(Provided records begins)
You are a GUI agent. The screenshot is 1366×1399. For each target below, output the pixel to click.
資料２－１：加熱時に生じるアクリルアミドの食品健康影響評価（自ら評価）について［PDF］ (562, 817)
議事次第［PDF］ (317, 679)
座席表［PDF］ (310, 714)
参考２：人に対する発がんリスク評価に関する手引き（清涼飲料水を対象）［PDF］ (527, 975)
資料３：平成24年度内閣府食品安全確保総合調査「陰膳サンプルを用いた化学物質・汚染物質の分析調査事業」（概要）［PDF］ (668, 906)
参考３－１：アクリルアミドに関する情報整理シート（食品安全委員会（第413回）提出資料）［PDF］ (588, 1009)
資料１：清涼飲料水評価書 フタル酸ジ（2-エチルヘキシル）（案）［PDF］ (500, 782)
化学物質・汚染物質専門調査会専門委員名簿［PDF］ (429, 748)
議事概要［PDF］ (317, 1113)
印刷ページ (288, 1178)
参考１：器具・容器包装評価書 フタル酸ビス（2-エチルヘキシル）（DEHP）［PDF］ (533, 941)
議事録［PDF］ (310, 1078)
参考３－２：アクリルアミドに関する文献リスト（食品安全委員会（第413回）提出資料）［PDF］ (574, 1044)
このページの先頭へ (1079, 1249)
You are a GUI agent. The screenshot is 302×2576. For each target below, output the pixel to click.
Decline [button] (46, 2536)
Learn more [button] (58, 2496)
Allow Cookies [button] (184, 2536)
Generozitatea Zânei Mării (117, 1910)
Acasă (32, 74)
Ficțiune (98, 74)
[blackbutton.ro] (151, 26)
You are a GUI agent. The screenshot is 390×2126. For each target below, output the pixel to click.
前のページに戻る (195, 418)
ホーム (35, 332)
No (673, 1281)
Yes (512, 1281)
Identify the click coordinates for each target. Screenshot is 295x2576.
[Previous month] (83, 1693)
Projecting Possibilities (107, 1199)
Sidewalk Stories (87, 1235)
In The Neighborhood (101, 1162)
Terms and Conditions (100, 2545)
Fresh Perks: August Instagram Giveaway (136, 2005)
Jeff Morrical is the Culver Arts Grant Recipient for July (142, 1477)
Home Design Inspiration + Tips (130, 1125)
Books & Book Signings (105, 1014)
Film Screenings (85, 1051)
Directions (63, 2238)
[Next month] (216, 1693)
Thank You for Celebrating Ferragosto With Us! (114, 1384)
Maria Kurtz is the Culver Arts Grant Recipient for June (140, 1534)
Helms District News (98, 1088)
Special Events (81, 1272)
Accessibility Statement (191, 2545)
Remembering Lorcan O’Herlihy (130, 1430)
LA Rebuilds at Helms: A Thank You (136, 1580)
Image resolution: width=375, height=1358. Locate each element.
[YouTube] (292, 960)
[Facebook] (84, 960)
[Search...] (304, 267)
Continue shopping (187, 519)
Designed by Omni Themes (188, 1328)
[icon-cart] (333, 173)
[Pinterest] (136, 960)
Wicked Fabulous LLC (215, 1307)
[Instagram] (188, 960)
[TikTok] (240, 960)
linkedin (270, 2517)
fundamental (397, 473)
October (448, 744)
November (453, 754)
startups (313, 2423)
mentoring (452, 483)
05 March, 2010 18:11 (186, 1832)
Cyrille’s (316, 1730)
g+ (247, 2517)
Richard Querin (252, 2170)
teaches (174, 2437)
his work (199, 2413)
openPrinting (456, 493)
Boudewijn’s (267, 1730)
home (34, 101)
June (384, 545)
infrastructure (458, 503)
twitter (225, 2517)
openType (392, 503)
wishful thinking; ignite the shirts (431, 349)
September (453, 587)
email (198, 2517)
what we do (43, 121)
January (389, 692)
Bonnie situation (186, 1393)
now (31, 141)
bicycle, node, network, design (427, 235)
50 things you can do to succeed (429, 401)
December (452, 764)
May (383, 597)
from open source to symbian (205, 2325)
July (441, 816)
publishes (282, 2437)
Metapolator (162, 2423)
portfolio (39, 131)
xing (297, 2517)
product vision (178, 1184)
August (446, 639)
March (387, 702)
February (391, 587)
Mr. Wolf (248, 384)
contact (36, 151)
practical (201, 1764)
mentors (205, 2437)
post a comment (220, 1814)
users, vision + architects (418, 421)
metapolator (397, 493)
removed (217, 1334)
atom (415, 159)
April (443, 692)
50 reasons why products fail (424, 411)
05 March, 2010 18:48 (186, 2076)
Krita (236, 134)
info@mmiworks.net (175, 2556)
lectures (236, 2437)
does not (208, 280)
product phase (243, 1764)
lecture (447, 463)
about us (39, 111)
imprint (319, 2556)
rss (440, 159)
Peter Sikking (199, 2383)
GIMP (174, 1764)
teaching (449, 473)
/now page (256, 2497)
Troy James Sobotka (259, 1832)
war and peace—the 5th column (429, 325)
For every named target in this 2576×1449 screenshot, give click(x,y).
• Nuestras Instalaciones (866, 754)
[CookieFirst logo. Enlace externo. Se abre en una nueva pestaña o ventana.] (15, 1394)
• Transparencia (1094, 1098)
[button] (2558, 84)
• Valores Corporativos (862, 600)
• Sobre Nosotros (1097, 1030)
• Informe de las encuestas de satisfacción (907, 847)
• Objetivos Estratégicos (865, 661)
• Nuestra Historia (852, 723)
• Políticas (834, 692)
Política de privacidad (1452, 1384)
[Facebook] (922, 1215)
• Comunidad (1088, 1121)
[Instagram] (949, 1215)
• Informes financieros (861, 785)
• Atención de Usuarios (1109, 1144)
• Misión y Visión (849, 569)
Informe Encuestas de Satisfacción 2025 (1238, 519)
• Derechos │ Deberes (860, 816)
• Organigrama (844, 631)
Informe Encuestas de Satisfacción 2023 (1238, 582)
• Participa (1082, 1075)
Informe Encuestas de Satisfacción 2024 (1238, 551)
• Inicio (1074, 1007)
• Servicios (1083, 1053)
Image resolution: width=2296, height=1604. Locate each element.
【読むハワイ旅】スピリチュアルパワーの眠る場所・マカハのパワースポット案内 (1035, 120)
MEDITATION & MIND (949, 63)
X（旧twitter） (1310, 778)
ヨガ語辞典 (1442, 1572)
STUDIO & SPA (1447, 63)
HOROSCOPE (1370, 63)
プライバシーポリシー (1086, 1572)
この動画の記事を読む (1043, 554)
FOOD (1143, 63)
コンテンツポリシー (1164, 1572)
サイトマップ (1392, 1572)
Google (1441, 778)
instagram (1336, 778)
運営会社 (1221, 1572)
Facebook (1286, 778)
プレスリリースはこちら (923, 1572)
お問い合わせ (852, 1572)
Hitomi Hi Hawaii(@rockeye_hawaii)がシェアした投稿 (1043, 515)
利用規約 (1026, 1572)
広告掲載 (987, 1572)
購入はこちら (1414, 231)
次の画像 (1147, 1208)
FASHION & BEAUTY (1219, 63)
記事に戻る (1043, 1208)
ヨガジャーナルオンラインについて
(Provided records ends)
_Assignment_
Wherever the string "click" appears in the entries above, list that line.

_Solution to the exercise_
You are a GUI agent. The screenshot is 1366×1399. For each target below, output the pixel to click.
You are a GUI agent. The screenshot is 302×2576. For each target below, output the pixel to click.
You are a GUI agent. The screenshot is 390×2126. For each target below, output the pixel to click.
Identify the click coordinates for each target. Screenshot is 295x2576.
For every named target in this 2576×1449 screenshot, give click(x,y).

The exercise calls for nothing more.